Digo isto porque, na medida em que algumas observações vão se confirmando em nossas aulas ao longo do tempo, podemos então mudar esta ou aquela maneira de abordar uma aprendizagem; mudar este ou aquele conceito de jogo; ou mesmo uma simples (simples?!) maneira de se relacionar com algum aluno ou turma. Um exemplo? A questão da espontaneidade. Explico.

Não foram poucas as vezes em que pudemos perceber que, ao chamarmos a atenção de algum aluno para que fizesse algum exercício corretamente, a dificuldade dele não era exatamente em compreender aquilo que estava sendo pedido. Mas sim que o hipotético aluno estava, na verdade, muitíssimo preocupado em fazer aquilo que ele achava que o professor queria que ele fizesse. Confuso, não? 

Estou tentando dizer que o mais importante ao apresentar uma atividade para a criança (e acredito que isto transcende os campos de futebol) é proporcionar um ambiente no qual ela possa, num primeiríssimo momento, experimentar a atividade ao seu modo: errando e acertando; falhando e observando os colegas; construindo novas hipóteses. À criança comum, se for dada a chance de confiar em si mesma, tem um desejo natural de acertar, de querer aprender coisas novas.
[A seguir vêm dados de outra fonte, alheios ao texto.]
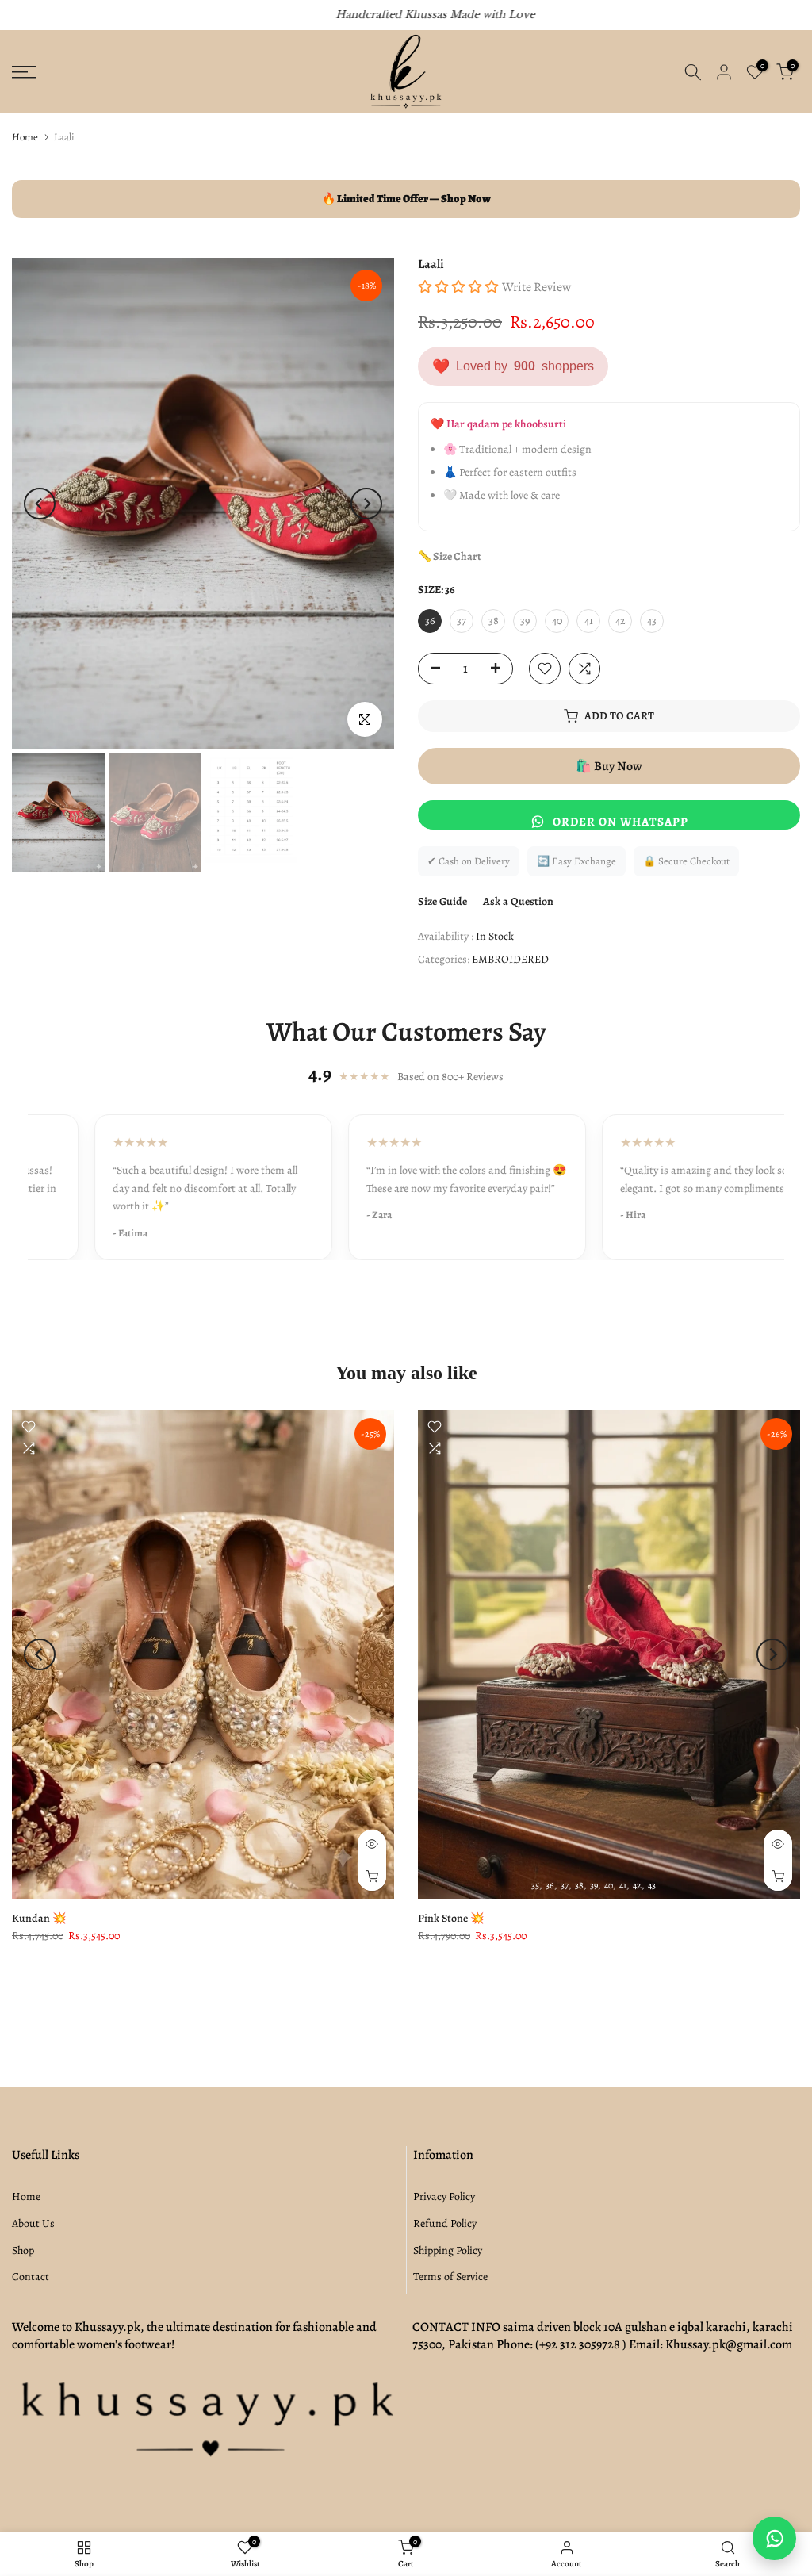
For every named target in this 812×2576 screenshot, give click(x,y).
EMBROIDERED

Está explorando o mundo e, no mais das vezes, após algum tempo, confia em si, se apropria do desafio e acerta. Se assim ocorrer, entendo que é um 'acerto' pleno de sentidos.
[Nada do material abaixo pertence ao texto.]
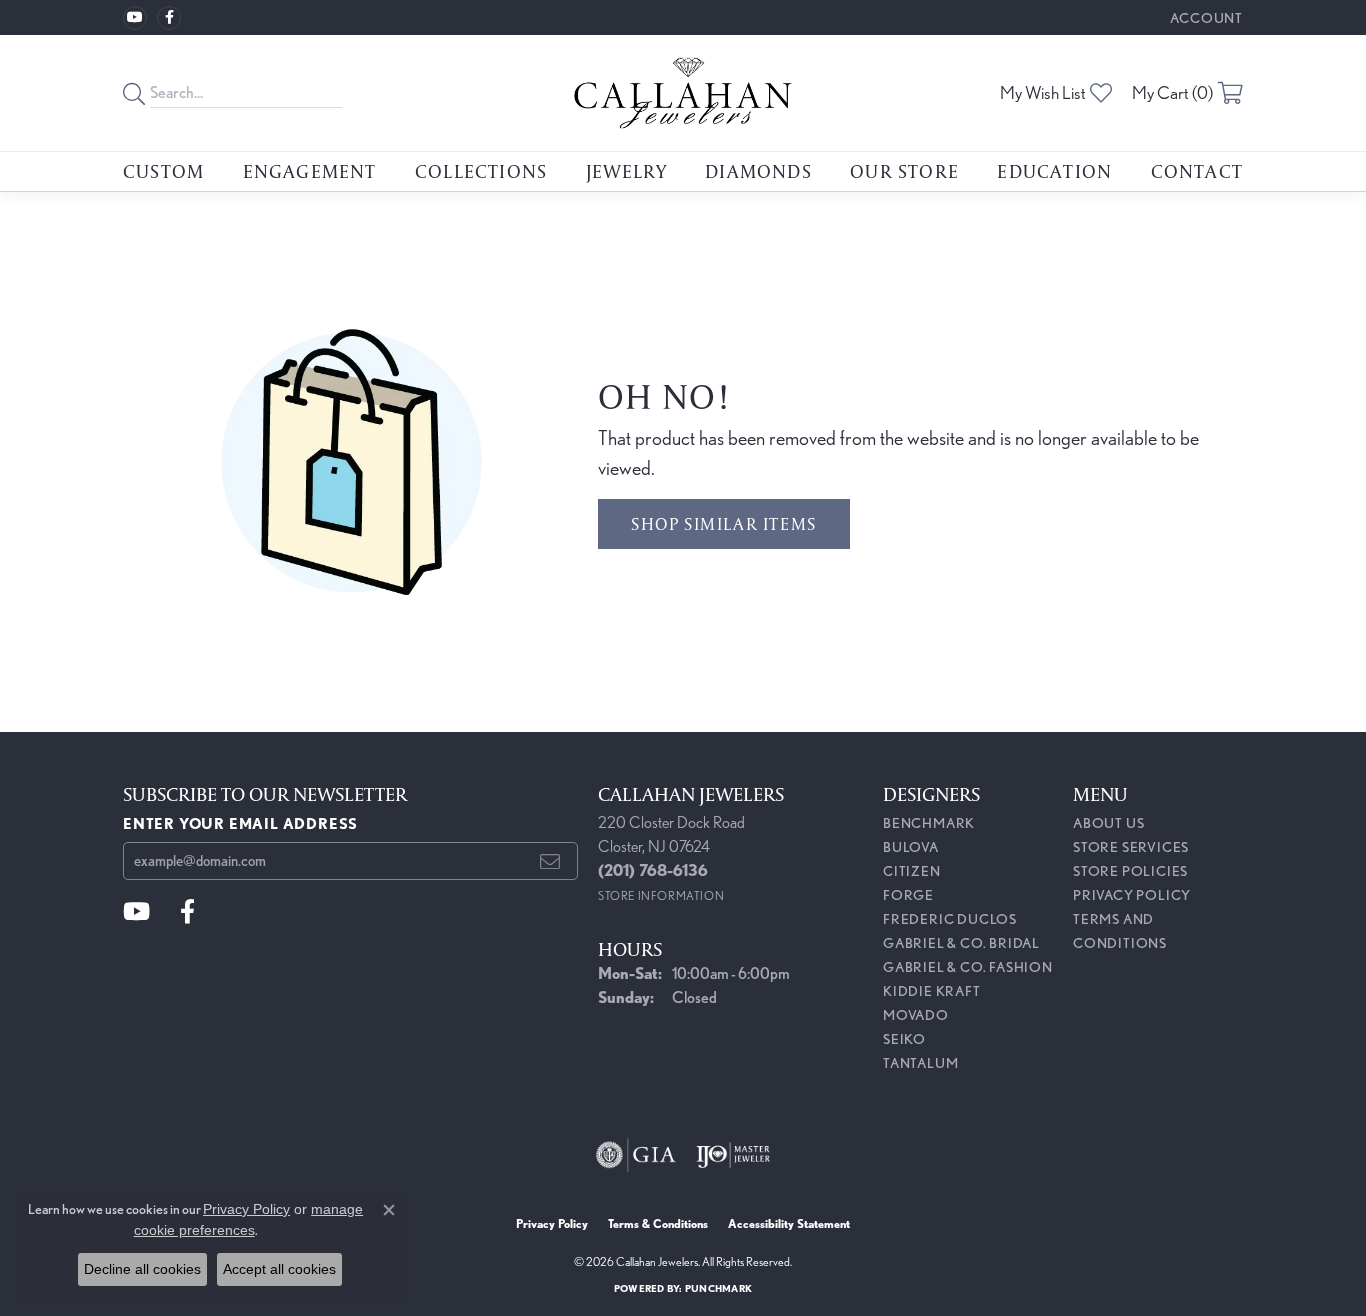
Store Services (1131, 847)
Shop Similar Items (724, 523)
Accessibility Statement (789, 1223)
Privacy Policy (1132, 895)
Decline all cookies (142, 1269)
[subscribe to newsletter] (550, 861)
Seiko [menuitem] (904, 1039)
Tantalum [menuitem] (920, 1063)
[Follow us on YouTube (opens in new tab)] (135, 18)
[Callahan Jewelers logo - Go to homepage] (682, 93)
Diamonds (758, 171)
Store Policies (1130, 871)
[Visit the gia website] (636, 1155)
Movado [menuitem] (916, 1015)
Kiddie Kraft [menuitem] (932, 991)
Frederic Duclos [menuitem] (950, 919)
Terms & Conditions (658, 1223)
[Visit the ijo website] (733, 1155)
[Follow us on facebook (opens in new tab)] (169, 18)
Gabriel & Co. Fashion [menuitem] (968, 967)
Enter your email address (240, 823)
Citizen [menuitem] (912, 871)
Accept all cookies (279, 1269)
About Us (1108, 823)
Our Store (904, 171)
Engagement (310, 171)
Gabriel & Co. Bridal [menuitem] (961, 943)
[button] (1204, 17)
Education (1054, 171)
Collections (481, 171)
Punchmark (718, 1288)
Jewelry (626, 171)
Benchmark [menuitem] (929, 823)
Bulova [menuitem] (911, 847)
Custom (163, 171)
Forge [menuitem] (908, 895)
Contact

Ao contrário, se já de cara for pressionada por uma resposta cabalmente certa - ainda não tendo tido tempo de se apropriar da atividade -, dificilmente conseguirá confiar em si mesma, transparecendo muitas vezes uma sensação de insegurança. A partir daí, ela normalmente fica tentando repetir identicamente o adulto, pelo medo de errar. No mais das vezes, não consegue. Isso gera uma espécie de paralisia, com a criança meio perdida sem saber o que fazer. Ou fazendo tudo com o corpo enrijecido, sem se arriscar. Tudo isso faz com que ela não possa se apropriar do gesto e/ou do pensamento - em suma, não está aprendendo. Quando esta criança for exigida novamente, ainda mais se estiver sob pressão (um torneio, uma prova), fatalmente falhará. Ou se acertar, será de maneira mecânica, o que não seria problema algum se já não soubéssemos que este tipo de mecanismo enriquece muito pouco a existência do sujeito. Não fede, nem cheira (quando não gera sofrimento desnecessário).
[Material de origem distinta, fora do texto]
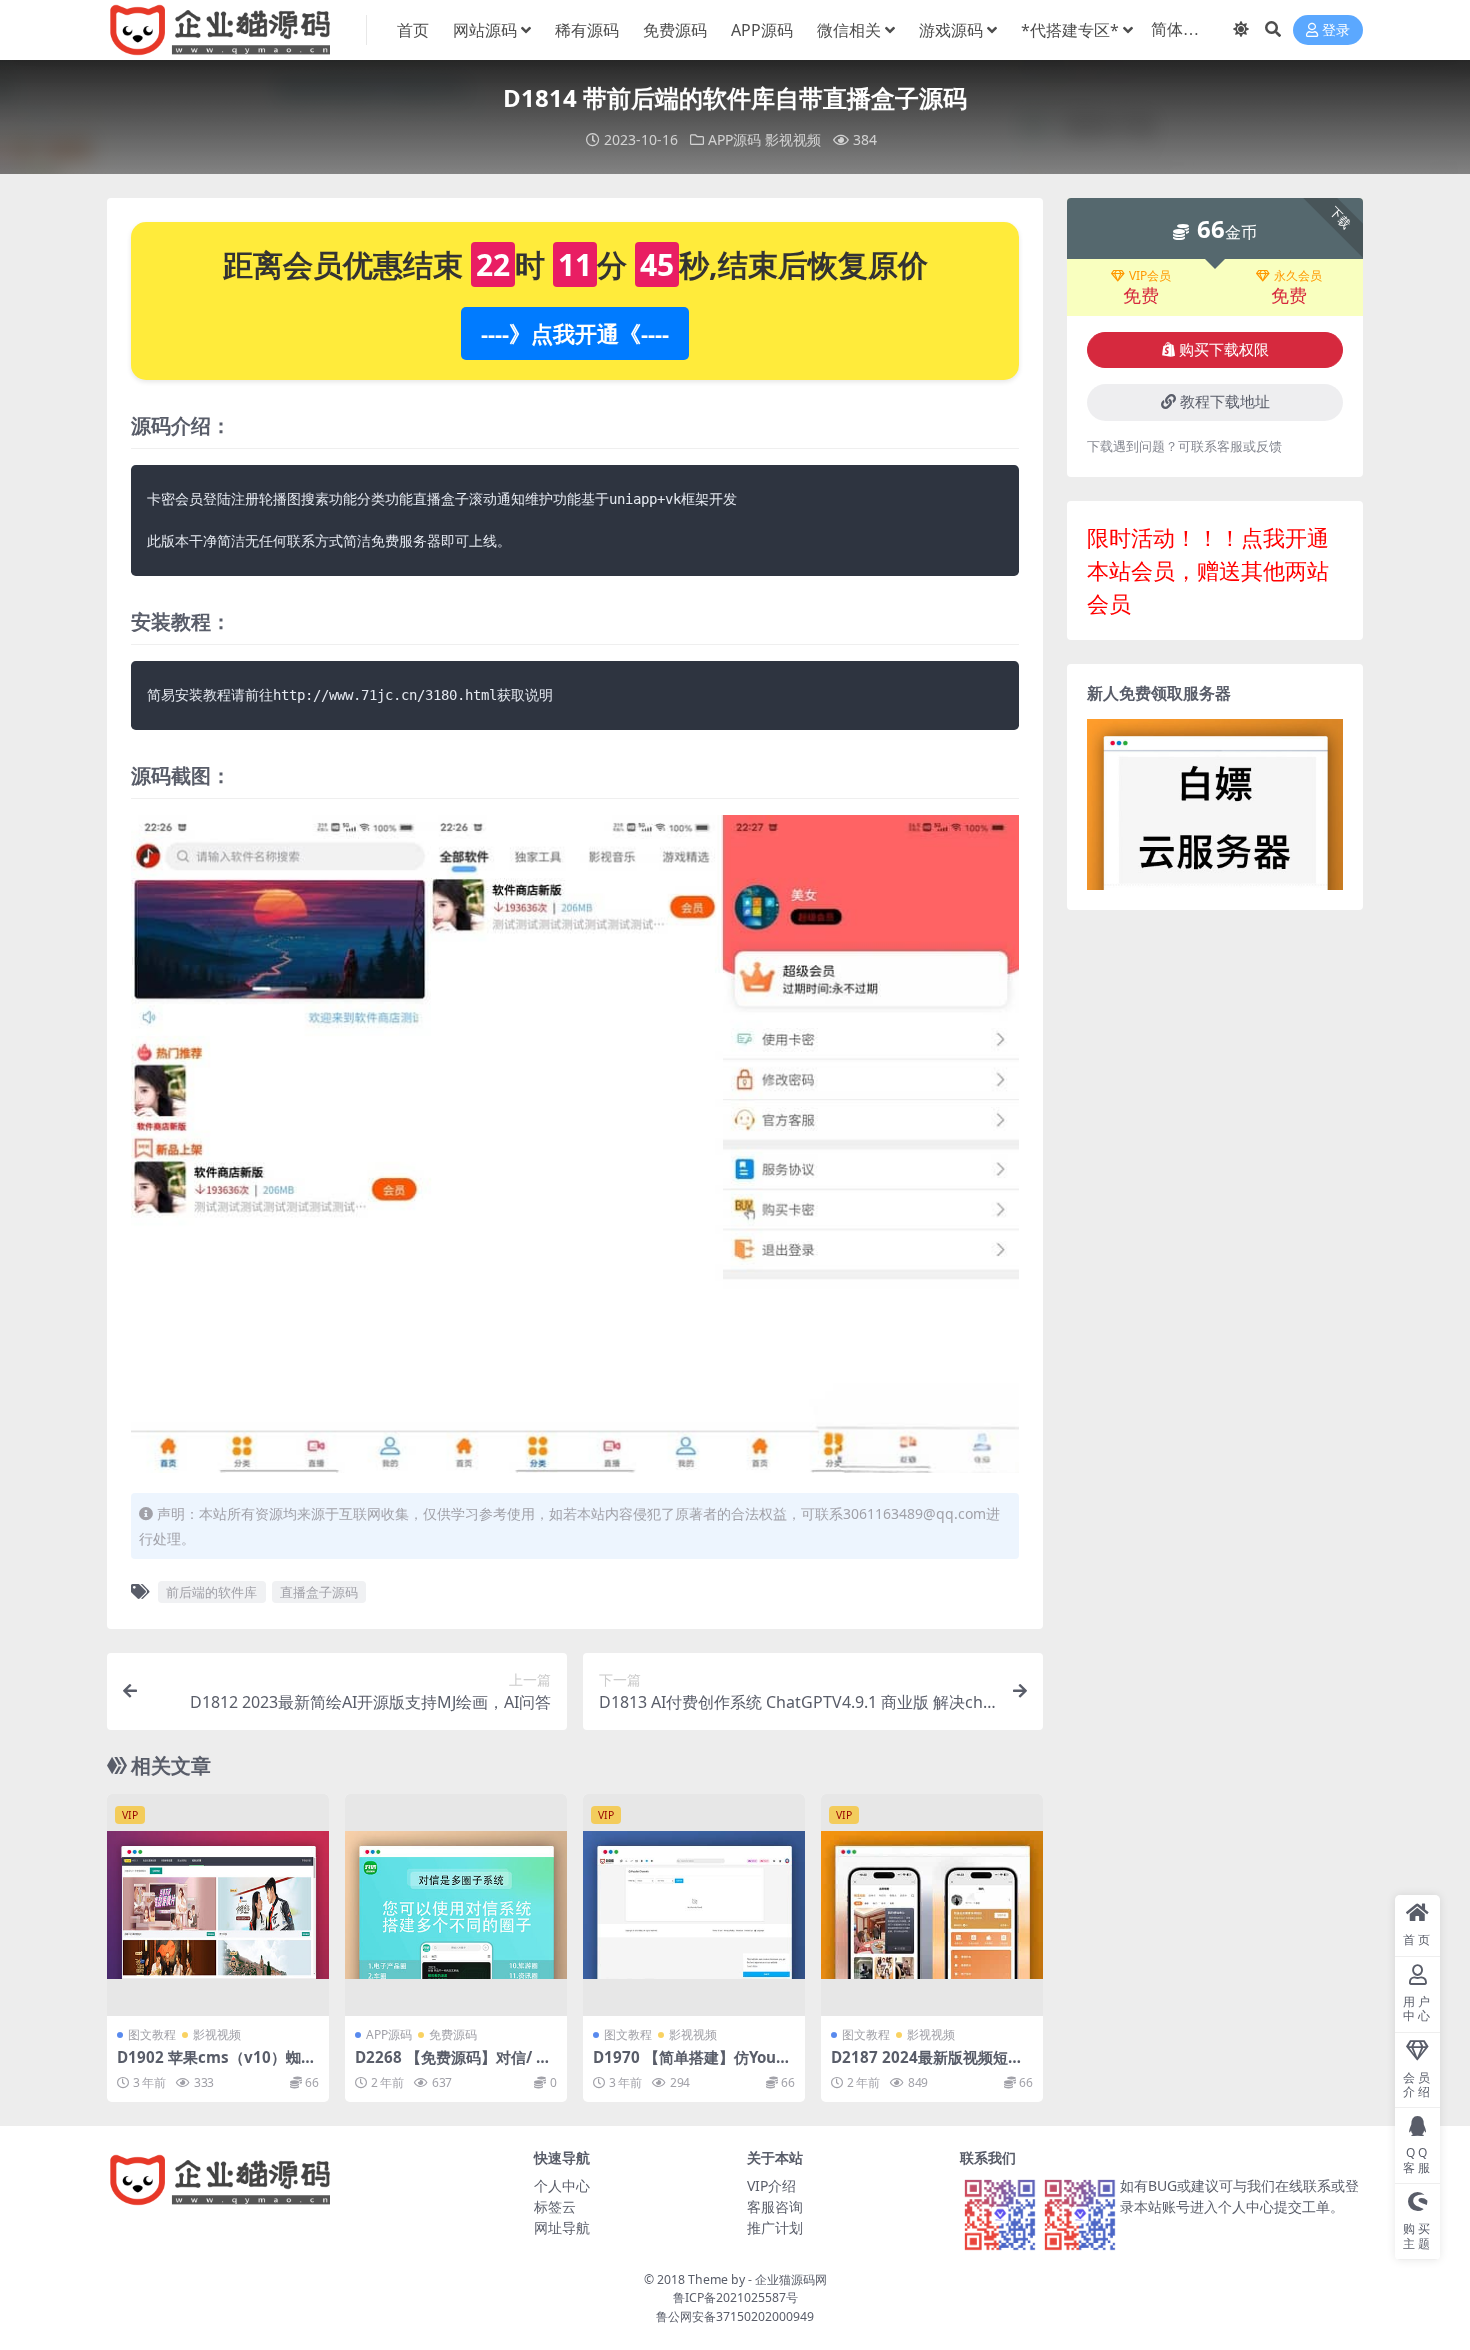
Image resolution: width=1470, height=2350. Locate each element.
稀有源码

Assim, quando falamos da conquista da espontaneidade, não tem nada a ver com uma ideia boboca de uma vida sem restrições, proibições ou responsabilidades. É sabido que isso também não funciona. Mas tento apontar que, tanto quanto o adulto conseguir acolher uma primeira angústia do 'não saber' (e que pode ser a angústia dele, adulto), tendo fornecido um modelo prévio, mas sem atropelar o tempo da criança, tanto é o quanto a criança vai poder se beneficiar de descobrir as coisas, confiar em si e nas possibilidades do seu corpo. E é evidente que, após este primeiro momento de exploração, o adulto deve estar disponível para ajudar, corrigindo aqui e ali e chamando a atenção se preciso for. 

A capacidade de ser espontâneo é uma tremenda conquista corporal e psíquica. É sinal de saúde e abre as portas para a criatividade e para o verdadeiro diálogo (não uma mera repetição de palavras), além de ajudar o sujeito a se posicionar diante das dificuldades que a vida impõe. A propósito, lembrando: não é a Ciência que nasce da observação e da exploração?